Historic preservation organization

The Los Angeles Conservancy is a historic preservation organization in Los Angeles, California, that works to document, rescue and revitalize historic buildings, places and neighborhoods in the city.

The Los Angeles Conservancy is the largest membership based historic preservation organization in the country. The group was formed in 1978 to preserve Los Angeles Central Library, which was threatened with demolition. The organization has over 7000 members and 400 volunteers.
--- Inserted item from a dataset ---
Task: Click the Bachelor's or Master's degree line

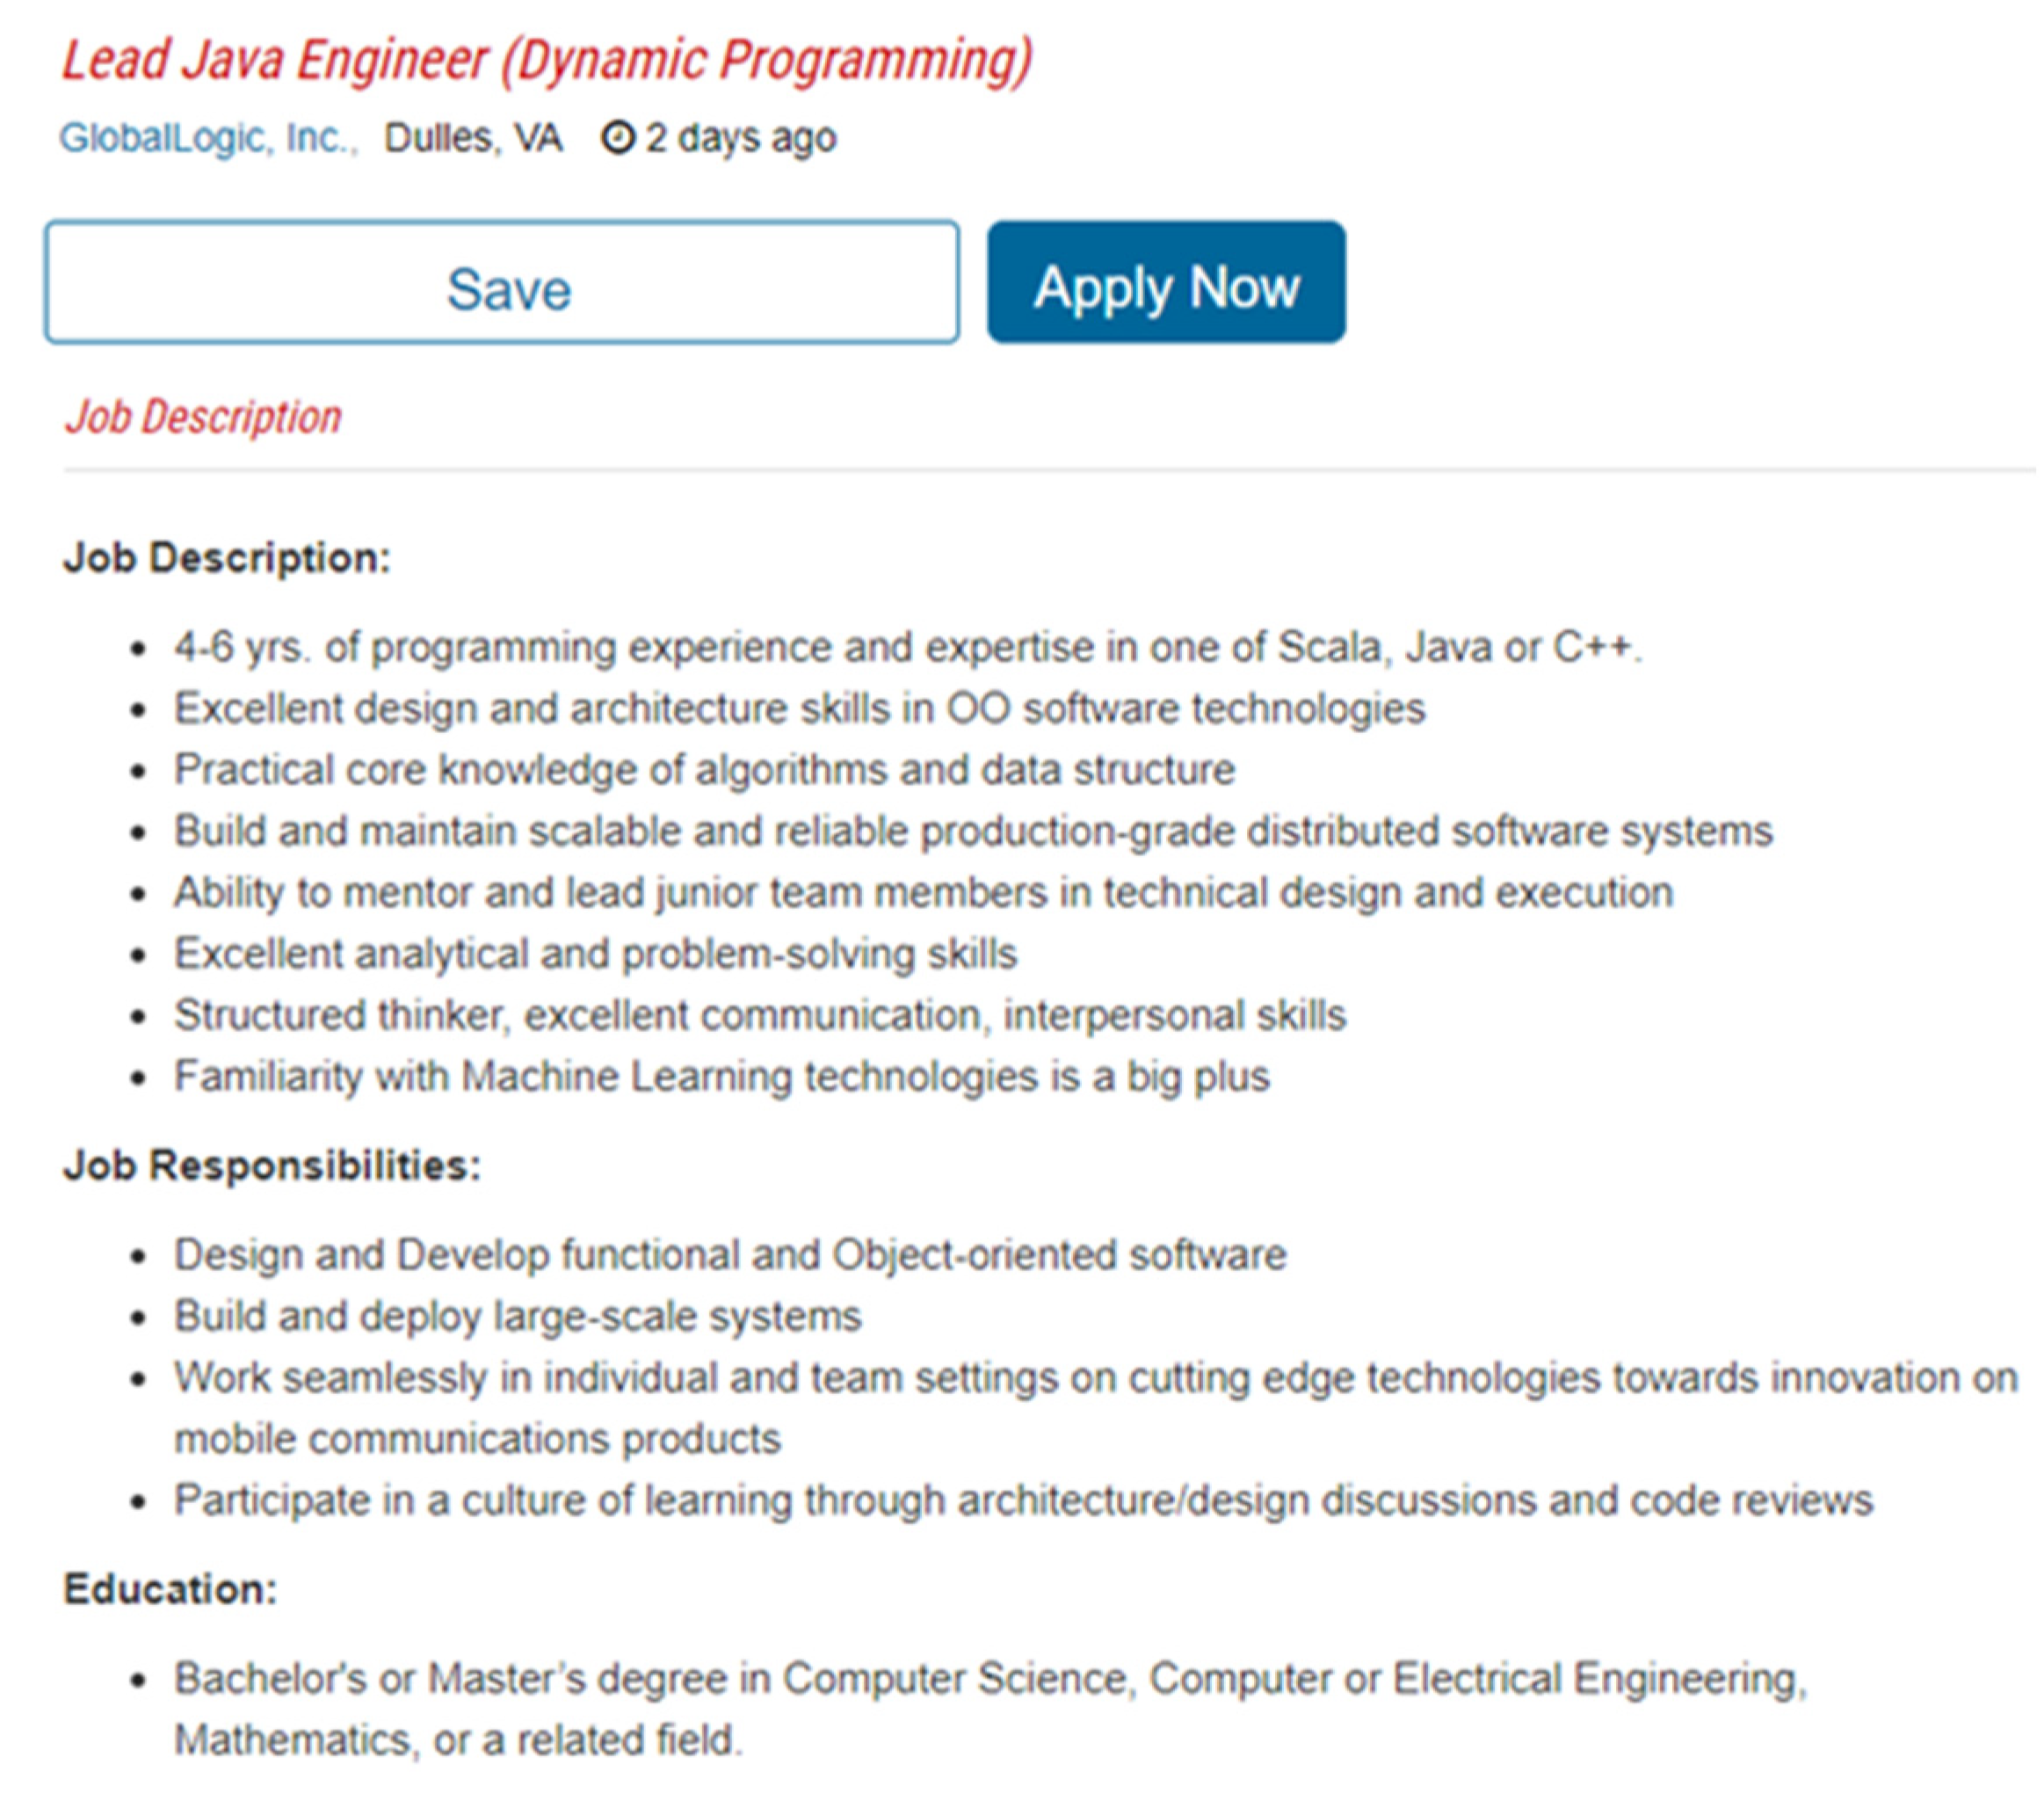Action: pyautogui.click(x=990, y=1678)
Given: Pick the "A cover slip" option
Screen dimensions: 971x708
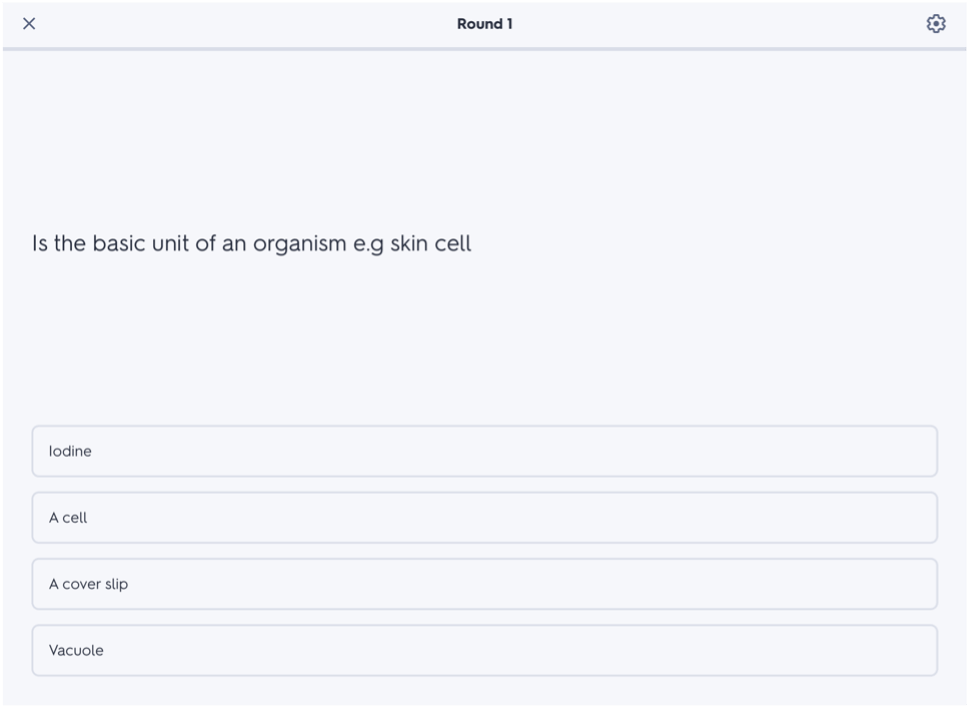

There used to be a volunteer Modern Committee, dedicated to the preservation of post-war architecture as well as a Historic Theaters Committee that produces the annual "Last Remaining Seats" film series of classic films in the historic movie palaces in downtown Los Angeles. The Conservancy hosts an annual preservation awards ceremony at the Millennium Biltmore Hotel and works closely with the business, political and development communities to find preservation solutions for historic buildings.

Some of the Conservancy's biggest success stories have included Bullocks Wilshire, the Cathedral of Saint Vibiana, the Wiltern Theatre and the oldest operating McDonald's in Downey, California.

In 2006, the Los Angeles Conservancy won the American Planning Association's Daniel Burnham award, its most prestigious National Planning award.

Linda Dishman served as president and CEO from 1992-2024. Effective January 1, 2024, Adrian Scott Fine became president and CEO of the Conservancy.